At a forum Wednesday in South Carolina, Hillary Clinton will introduce a proposal that would offer businesses a $1,500 tax credit for every worker hired to a government-rated earn-and-learn apprenticeship.
The program, meant to target stubbornly high unemployment rates among young Americans, would require apprentices to be registered with state or federal regulators, and make qualifying apprenticeship programs subject to standards and outcome measures, according to a senior campaign aide.
Clinton's return to South Carolina for an event at Trident Technical College in North Charleston marks the third leg of a whirlwind tour of early primary states following a campaign launch event Saturday. In New York, Clinton spoke in broad terms of her commitment to shared prosperity and progressive solutions to inequities in the job market.
But persistent demands for more specifics, led by Democratic primary opponents Sen. Bernie Sanders (I-Vt.) and former Maryland Gov. Martin O'Malley, now has the campaign promising to roll out a series of detailed policy ideas over the course of the summer.

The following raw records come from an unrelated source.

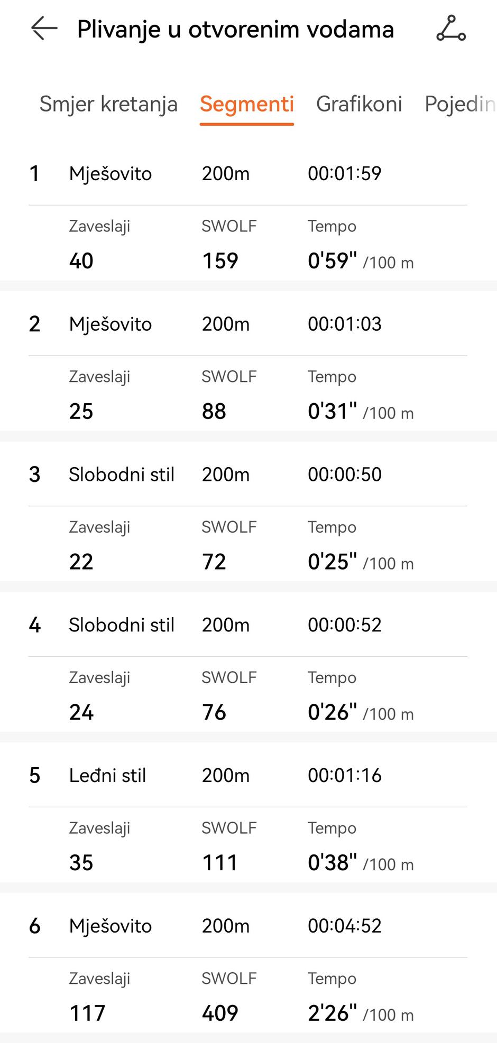Tap segment 2 SWOLF value 88

(214, 412)
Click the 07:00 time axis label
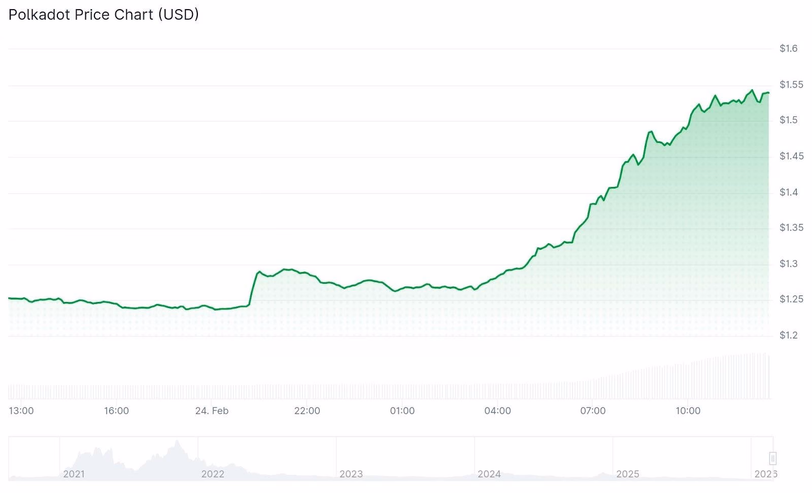 [x=593, y=411]
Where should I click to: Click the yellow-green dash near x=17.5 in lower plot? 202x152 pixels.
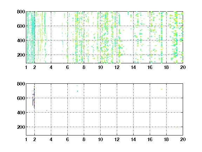(x=162, y=89)
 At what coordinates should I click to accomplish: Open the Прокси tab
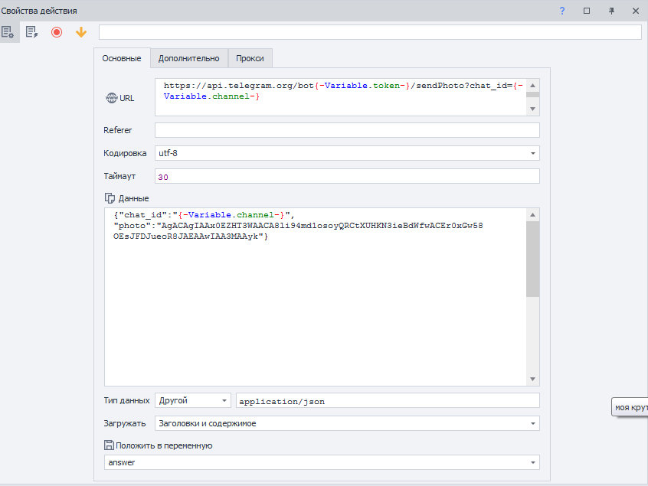click(250, 58)
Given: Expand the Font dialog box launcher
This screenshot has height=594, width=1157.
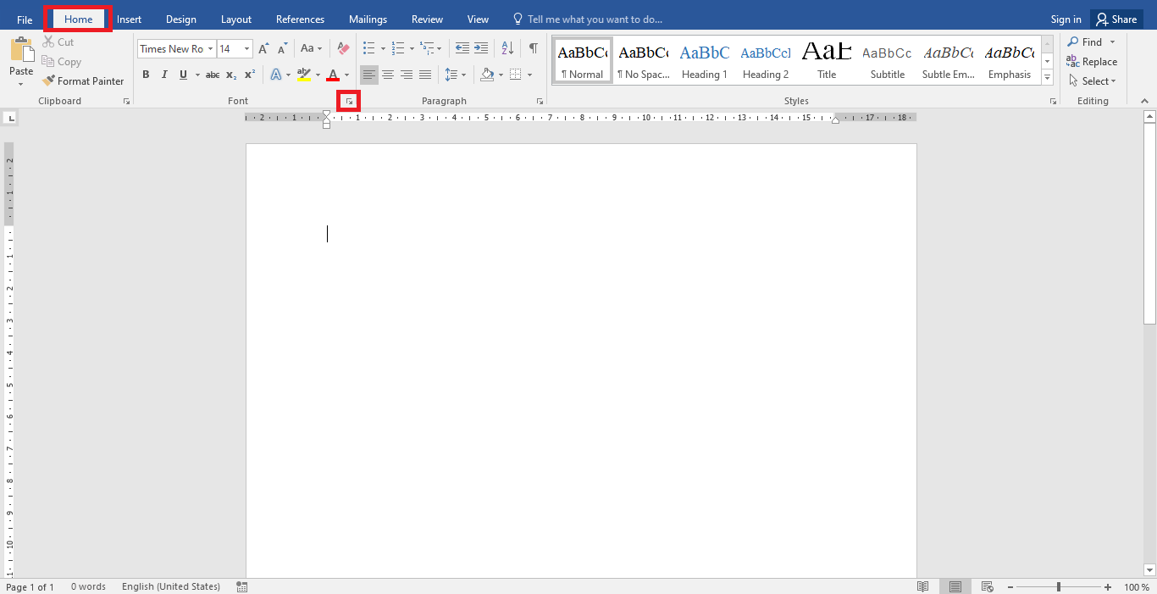Looking at the screenshot, I should point(348,102).
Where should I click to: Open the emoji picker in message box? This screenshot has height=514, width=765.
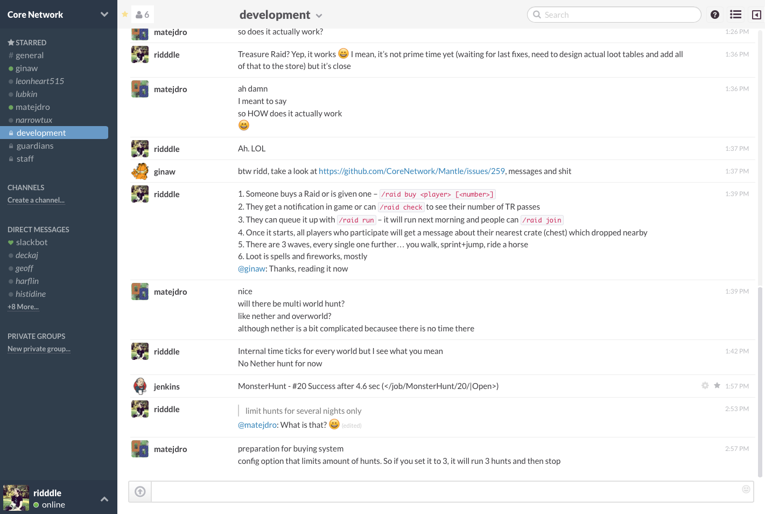(x=746, y=489)
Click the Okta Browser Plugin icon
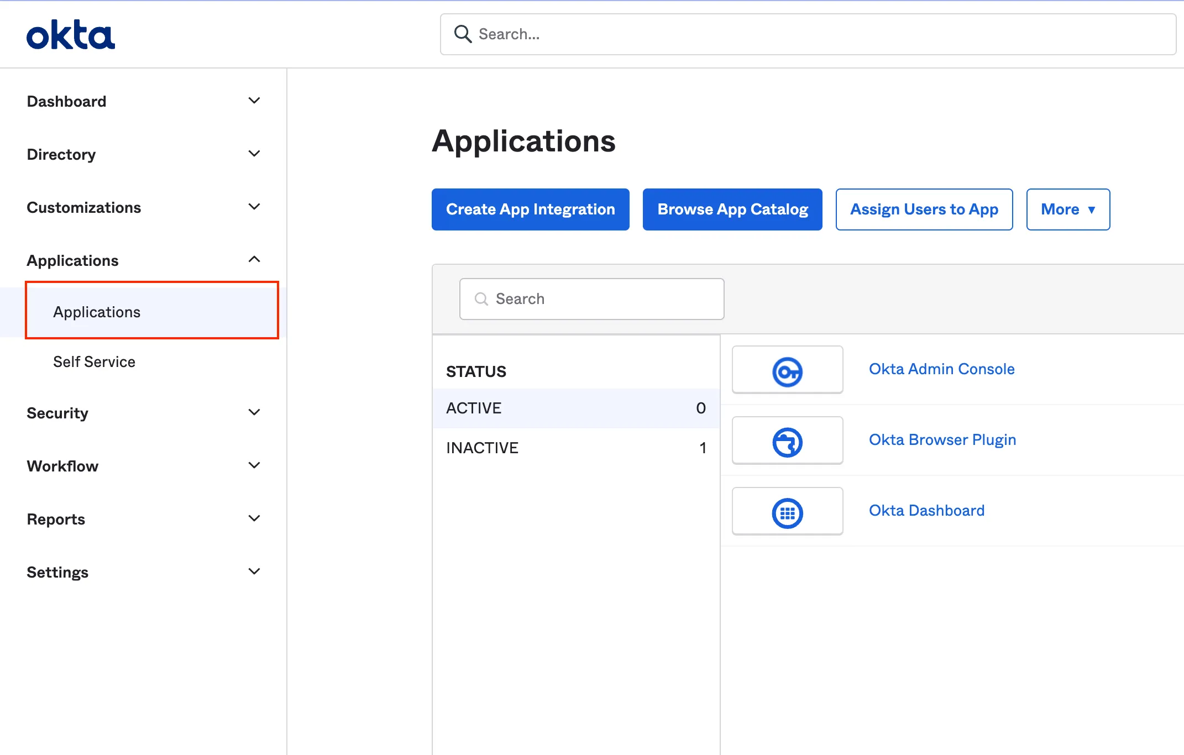 pos(786,440)
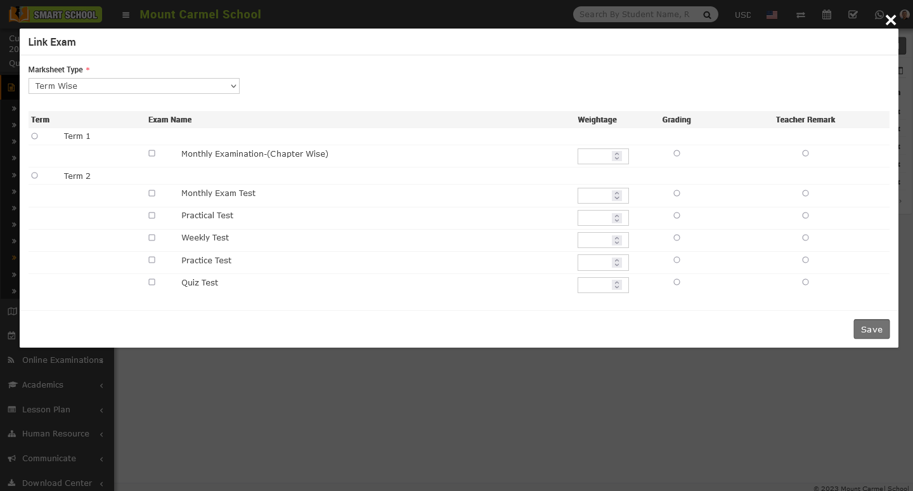Click the calendar icon in top bar
This screenshot has width=913, height=491.
pyautogui.click(x=827, y=15)
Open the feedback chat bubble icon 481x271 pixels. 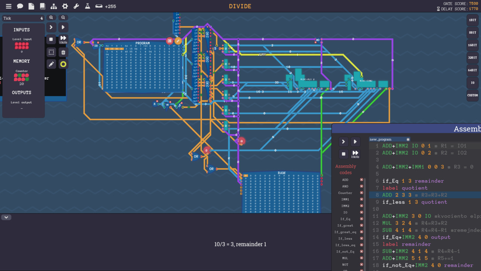pos(20,6)
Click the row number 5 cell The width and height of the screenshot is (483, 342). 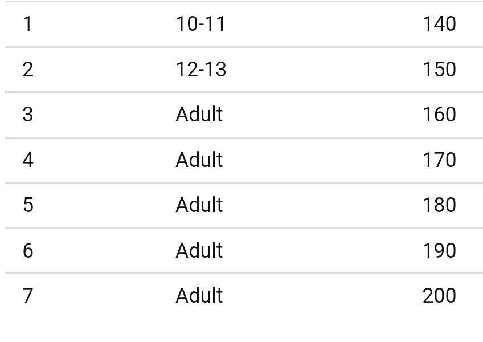[x=28, y=205]
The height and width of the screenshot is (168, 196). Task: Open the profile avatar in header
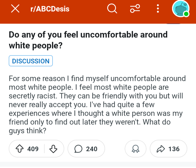(x=180, y=9)
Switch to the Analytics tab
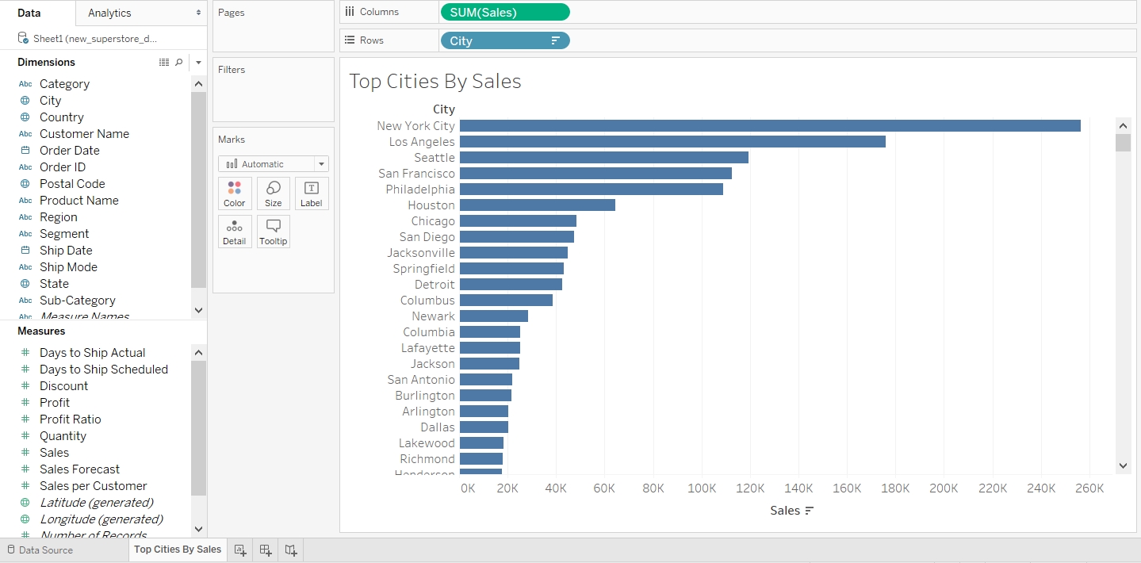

On Thursday, Clinton will take aim at workers between the ages of 18 and 34, for whom the May jobless rate grew to 7.8%, more than two points higher than the national average. Among young African-Americans, that figure jumps to 14.6%:
Upping the ante: Though more prominent in a number of Western European countries, government-regulated apprenticeship programs have a history in the U.S. dating back to 1937, when President Franklin D. Roosevelt signed the National Apprenticeship Act.
The goal then was to protect young people working as apprentices from predatory business owners. More recently, the Obama administration in March set aside $100 million in federal funds to facilitate job training for individuals in "technology and other in-demand fields" with "evidence-based strategies" like Registered Apprenticeships.
In 2014, the think tank Young Invincibles cited Labor Department statistics in a report that found apprenticeships to be "extraordinarily profitable for the federal government, resulting in $50 in government revenue for every federal dollar invested, an eye-opening 5,000% return on investment."
The campaign will likely point to the latter estimates to answer critics concerned about the cost of handing out what Clinton hopes will be millions of dollars in new tax credits to employers.
To young voters, the pitch is simpler: According to research published in 2012 by Mathematica Policy Research, young people who participated in Registered Apprenticeship programs (there were 450,000 on the roll in 2010) "earned an average of $5,839 more than similar nonparticipants."
Over a lifetime in the workforce, the estimated earnings advantage for apprenticeship program alumni is nearly $100,000. And that doesn't begin to account for the cash saved by forgoing expensive, if in certain cases unnecessary, higher education programs which contributed to making the Class of 2015 the most heavily indebted in American history.